In conclusion, I hope that you found this emerging area of modified mRNA therapeutics as interesting and exciting as I did in researching this blog posting, and I welcome your comments.


After finishing the above blog, I came across these additional publications on possible mRNA therapies.

Huang and coworkers reported earlier this year that systemic delivery of liposome-protamine-formulated modified mRNA encoding herpes simplex virus 1 thymidine kinase for targeted cancer gene therapy was significantly more effective than plasmid DNA in a therapeutic model of human lung carcinoma in xenograft-bearing nude mice.

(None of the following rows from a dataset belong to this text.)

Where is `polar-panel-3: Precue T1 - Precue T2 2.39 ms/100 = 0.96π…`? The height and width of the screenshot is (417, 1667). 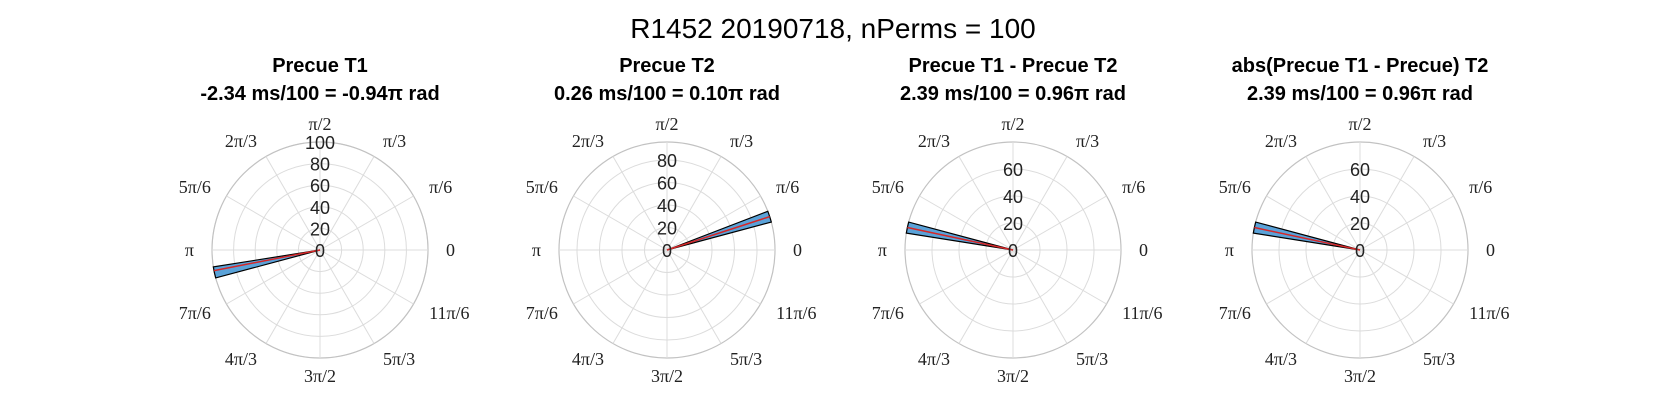
polar-panel-3: Precue T1 - Precue T2 2.39 ms/100 = 0.96π… is located at coordinates (1018, 220).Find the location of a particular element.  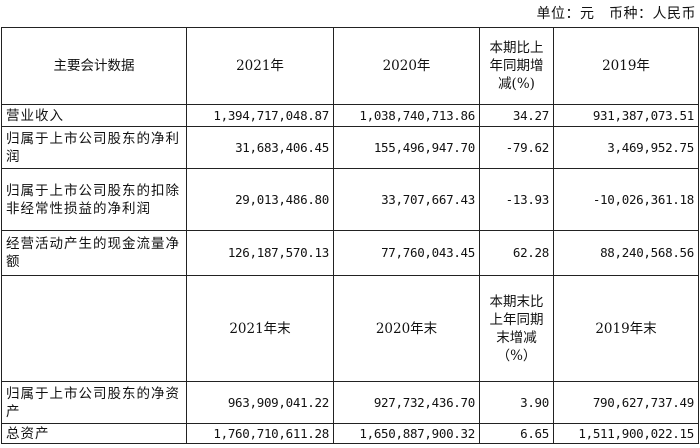

cell-2021: 1,394,717,048.87 is located at coordinates (260, 116).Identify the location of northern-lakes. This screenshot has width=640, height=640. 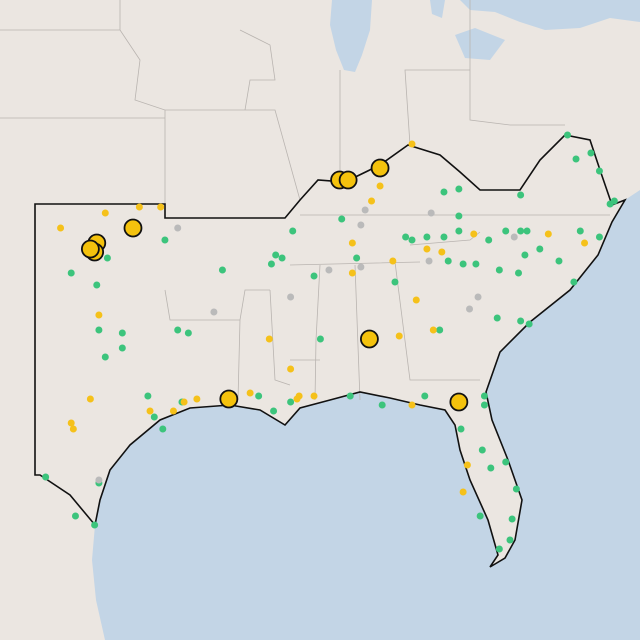
(535, 30).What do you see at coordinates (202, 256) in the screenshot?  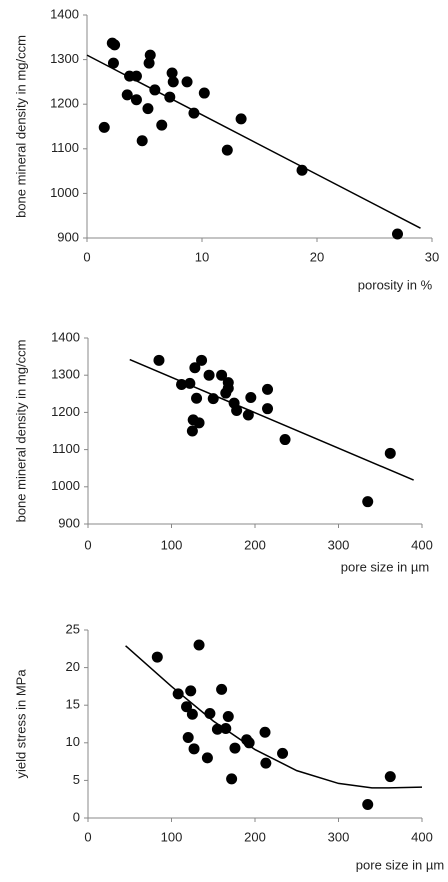 I see `x-tick-label: 10` at bounding box center [202, 256].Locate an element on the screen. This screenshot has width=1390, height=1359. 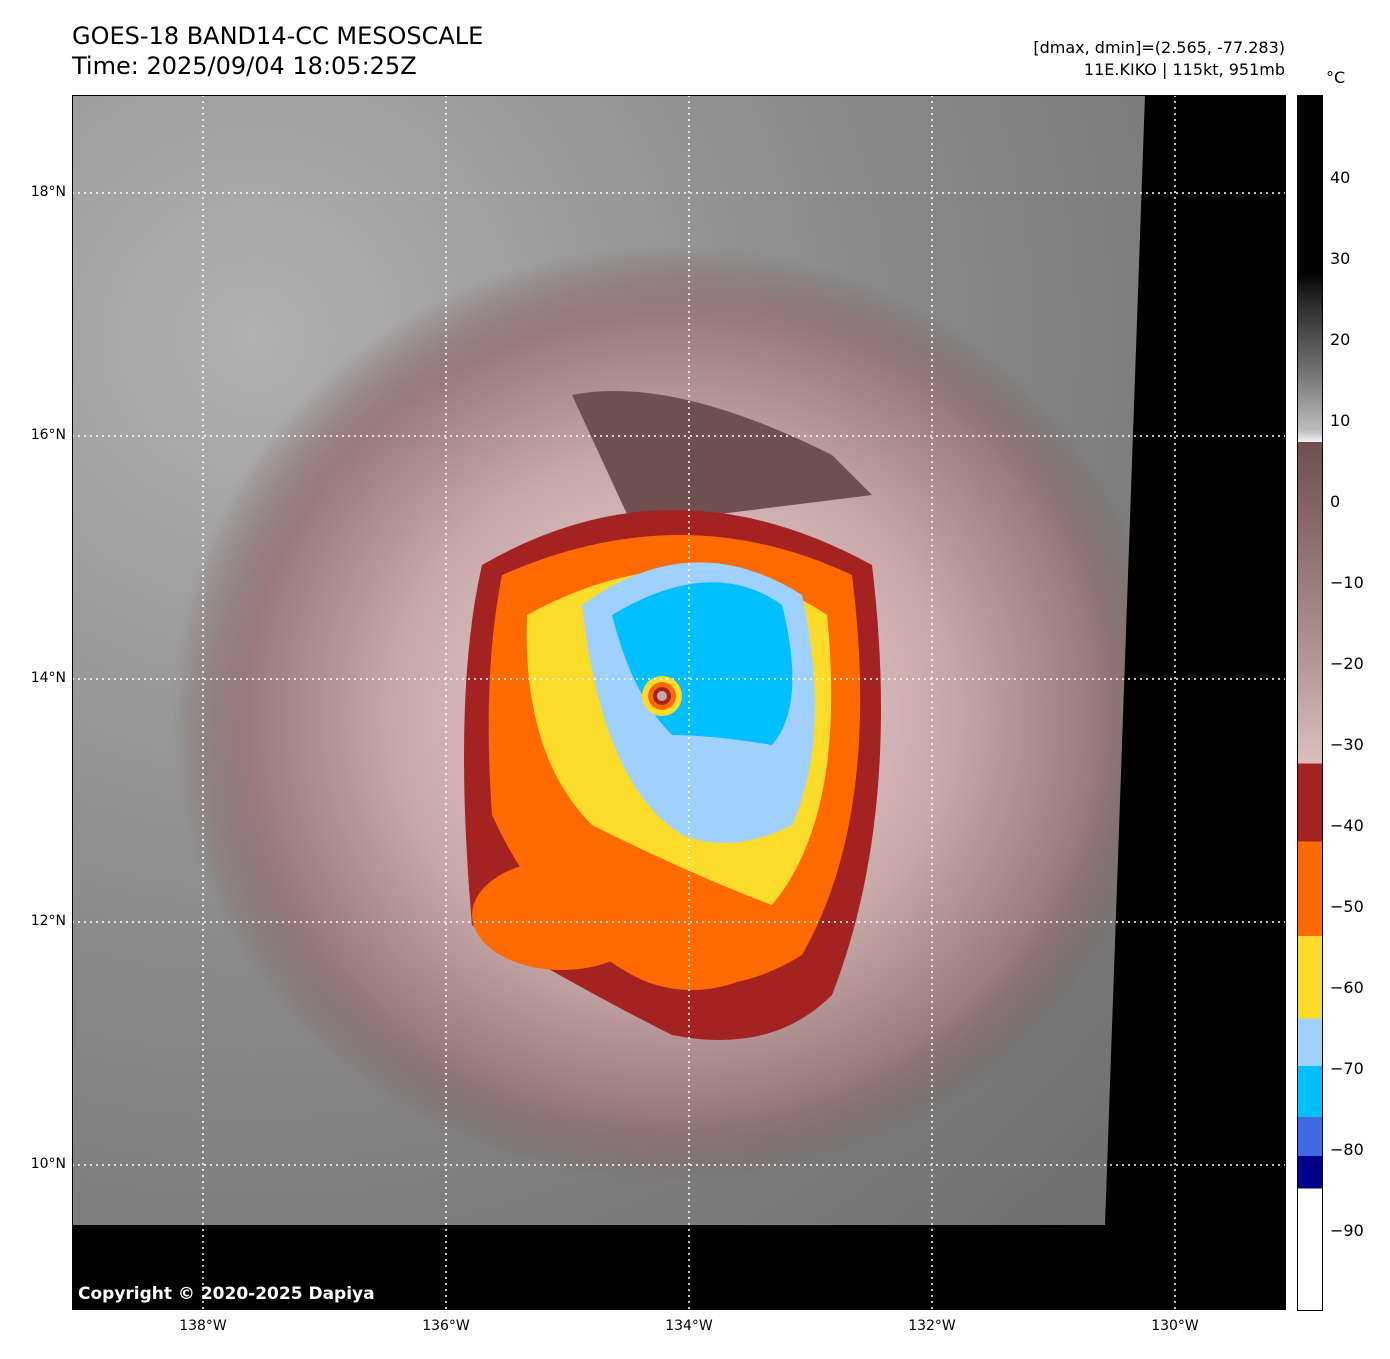
range-text: [dmax, dmin]=(2.565, -77.283) is located at coordinates (1159, 48).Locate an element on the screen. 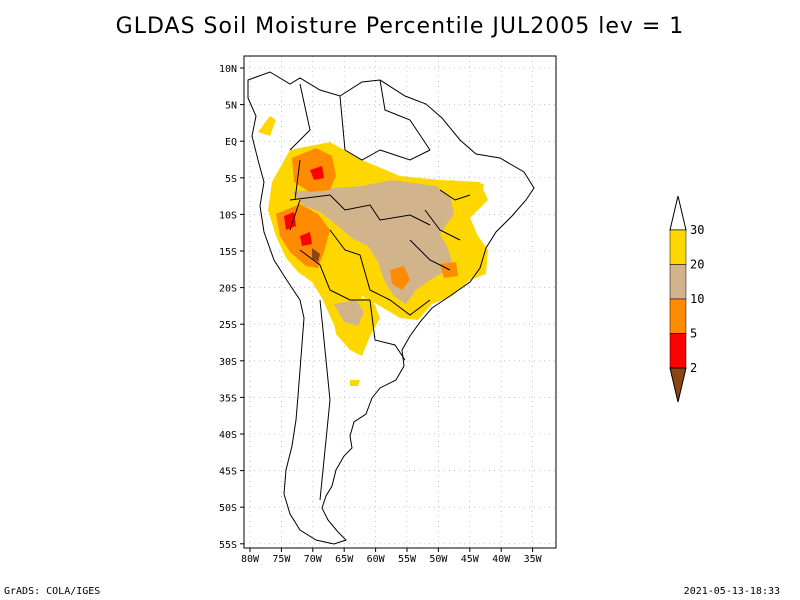 The width and height of the screenshot is (800, 600). lon-tick-label: 70W is located at coordinates (314, 560).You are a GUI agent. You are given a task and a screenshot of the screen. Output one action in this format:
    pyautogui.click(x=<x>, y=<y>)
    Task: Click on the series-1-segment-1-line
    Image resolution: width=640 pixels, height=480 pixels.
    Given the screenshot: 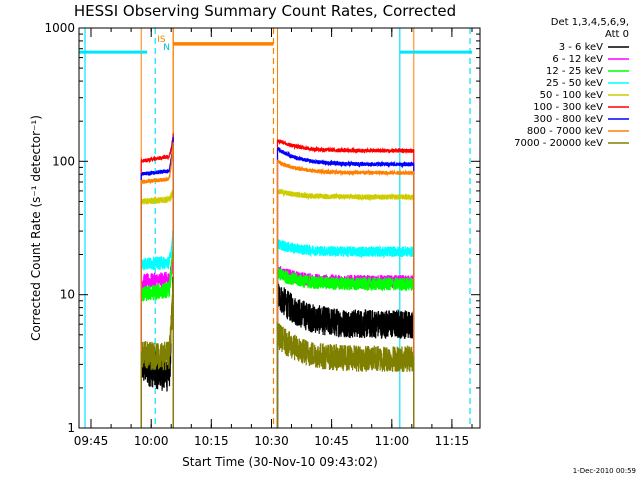 What is the action you would take?
    pyautogui.click(x=157, y=350)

Zimmermann et al. reported successful use of mRNA-nucleofection for overexpression of interleukin-10 in murine monocytes/macrophages for anti-inflammatory therapy in a murine model of autoimmune myocarditis. [Note: for a related report on mRNA-engineered mesenchymal stem cells for targeted delivery of interleukin-10 to sites of inflammation see Levy et al.]

Cystic Fibrosis (CF) is the most frequent lethal genetic disease in the Caucasian population. CF is caused by a defective gene coding for the cystic fibrosis transmembrane conductance regulator (CFTR). Bangel-Ruland et al. reported in vitro results indicating that CFTR-mRNA delivery provided a novel alternative for cystic fibrosis “gene therapy”.